The doctor ceased. Mamma cried and papa said some words which I did not
catch; then they left the room and I remained on my knees in the armchair
and sobbed, whilst I heard a strange noise of heavy footsteps and
something knocking against the side of the staircase.

They were carrying away Clochette's body.

THE KISS

My Little Darling: So you are crying from morning until night and from
night until morning, because your husband leaves you; you do not know
what to do and so you ask your old aunt for advice; you must consider her
quite an expert. I don't know as much as you think I do, and yet I am
not entirely ignorant of the art of loving, or, rather, of making one's
self loved, in which you are a little lacking. I can admit that at my
age.

You say that you are all attention, love, kisses and caresses for him.
Perhaps that is the very trouble; I think you kiss him too much.

My dear, we have in our hands the most terrible power in the world: LOVE.

Man is gifted with physical strength, and he exercises force. Woman is
gifted with charm, and she rules with caresses. It is our weapon,
formidable and invincible, but we should know how to use it.

Know well that we are the mistresses of the world! To tell the history
of Love from the beginning of the world would be to tell the history of
man himself: Everything springs from it, the arts, great events, customs,
wars, the overthrow of empires.

In the Bible you find Delila, Judith; in fables we find Omphale, Helen;
in history the Sabines, Cleopatra and many others.

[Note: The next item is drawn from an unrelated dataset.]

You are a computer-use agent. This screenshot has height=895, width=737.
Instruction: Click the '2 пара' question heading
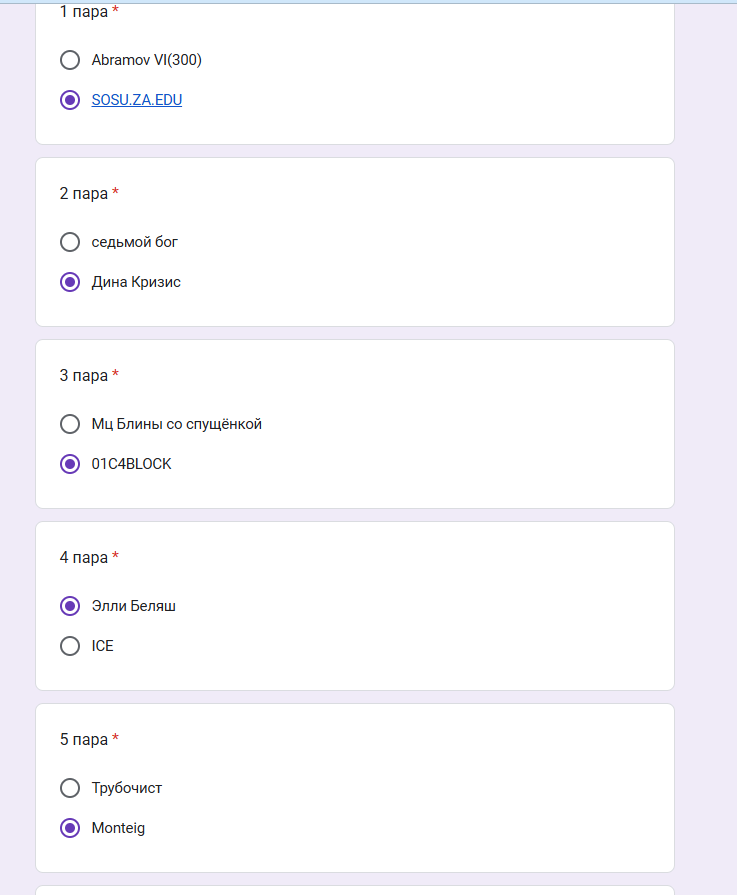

Therefore we reign supreme, all-powerful. But, like kings, we must make
use of delicate diplomacy.

Love, my dear, is made up of imperceptible sensations. We know that it
is as strong as death, but also as frail as glass. The slightest shock
breaks it, and our power crumbles, and we are never able to raise it
again.

We have the power of making ourselves adored, but we lack one tiny thing,
the understanding of the various kinds of caresses. In embraces we lose
the sentiment of delicacy, while the man over whom we rule remains master
of himself, capable of judging the foolishness of certain words. Take
care, my dear; that is the defect in our armor. It is our Achilles'
heel.

Do you know whence comes our real power? From the kiss, the kiss alone!
When we know how to hold out and give up our lips we can become queens.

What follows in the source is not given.